Final Rule: Conflict Minerals
Federal Register Publication Date: 09/12/2012
Summary: The SEC adopted a new form and rule pursuant to Section 1502 of the Dodd-Frank Wall Street Reform and Consumer Protection Act relating to the use of conflict minerals. Section 1502 added Section 13(p) to the Securities Exchange Act of 1934, which requires the SEC to promulgate rules requiring issuers with conflict minerals that are necessary to the functionality or production of a product manufactured by such person to disclose annually whether any of those minerals originated in the Democratic Republic of the Congo or an adjoining country.

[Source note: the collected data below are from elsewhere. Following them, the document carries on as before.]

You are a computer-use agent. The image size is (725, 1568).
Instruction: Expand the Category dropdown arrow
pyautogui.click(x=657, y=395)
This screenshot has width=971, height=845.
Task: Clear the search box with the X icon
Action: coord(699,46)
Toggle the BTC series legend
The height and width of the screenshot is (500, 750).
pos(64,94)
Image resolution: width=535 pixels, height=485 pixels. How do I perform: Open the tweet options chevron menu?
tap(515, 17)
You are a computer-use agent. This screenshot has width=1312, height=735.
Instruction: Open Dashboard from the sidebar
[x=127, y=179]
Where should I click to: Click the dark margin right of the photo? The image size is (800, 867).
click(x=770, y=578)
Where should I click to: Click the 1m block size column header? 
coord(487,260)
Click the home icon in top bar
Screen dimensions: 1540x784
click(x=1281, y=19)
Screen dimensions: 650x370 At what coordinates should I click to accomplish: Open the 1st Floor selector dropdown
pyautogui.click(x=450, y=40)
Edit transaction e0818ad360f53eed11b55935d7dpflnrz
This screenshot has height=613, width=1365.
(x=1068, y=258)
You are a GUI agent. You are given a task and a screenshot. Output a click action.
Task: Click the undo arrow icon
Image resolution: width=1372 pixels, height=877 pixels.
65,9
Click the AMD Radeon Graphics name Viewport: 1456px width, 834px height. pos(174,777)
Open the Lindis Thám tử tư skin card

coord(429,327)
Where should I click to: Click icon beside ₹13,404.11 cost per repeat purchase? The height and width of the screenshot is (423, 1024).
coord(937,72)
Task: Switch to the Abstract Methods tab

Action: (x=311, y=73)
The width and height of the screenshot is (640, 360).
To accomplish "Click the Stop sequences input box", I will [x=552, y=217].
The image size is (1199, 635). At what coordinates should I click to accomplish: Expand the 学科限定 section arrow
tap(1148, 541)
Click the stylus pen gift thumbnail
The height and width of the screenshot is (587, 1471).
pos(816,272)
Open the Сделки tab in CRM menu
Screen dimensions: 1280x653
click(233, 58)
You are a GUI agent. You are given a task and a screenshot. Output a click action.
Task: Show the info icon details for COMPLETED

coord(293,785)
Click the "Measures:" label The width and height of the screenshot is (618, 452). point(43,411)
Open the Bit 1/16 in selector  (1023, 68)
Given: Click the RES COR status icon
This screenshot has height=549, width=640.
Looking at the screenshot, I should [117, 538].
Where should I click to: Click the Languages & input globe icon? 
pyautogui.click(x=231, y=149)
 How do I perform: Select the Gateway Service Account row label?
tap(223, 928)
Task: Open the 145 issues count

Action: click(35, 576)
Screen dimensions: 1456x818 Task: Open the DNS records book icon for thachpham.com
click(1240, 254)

If an issuer’s conflict minerals originated in those countries, Section 13(p) requires the issuer to submit a report to the SEC that includes a description of the measures it took to exercise due diligence on the conflict minerals’ source and chain of custody. The measures taken to exercise due diligence must include an independent private sector audit of the report that is conducted in accordance with standards established by the Comptroller General of the United States. Section 13(p) also requires the issuer submitting the report to identify the auditor and to certify the audit. In addition, Section 13(p) requires the report to include a description of the products manufactured or contracted to be manufactured that are not “DRC conflict free,” the facilities used to process the conflict minerals, the country of origin of the conflict minerals, and the efforts to determine the mine or location of origin. Section 13(p) requires the information disclosed by the issuer to be available to the public on its Internet website.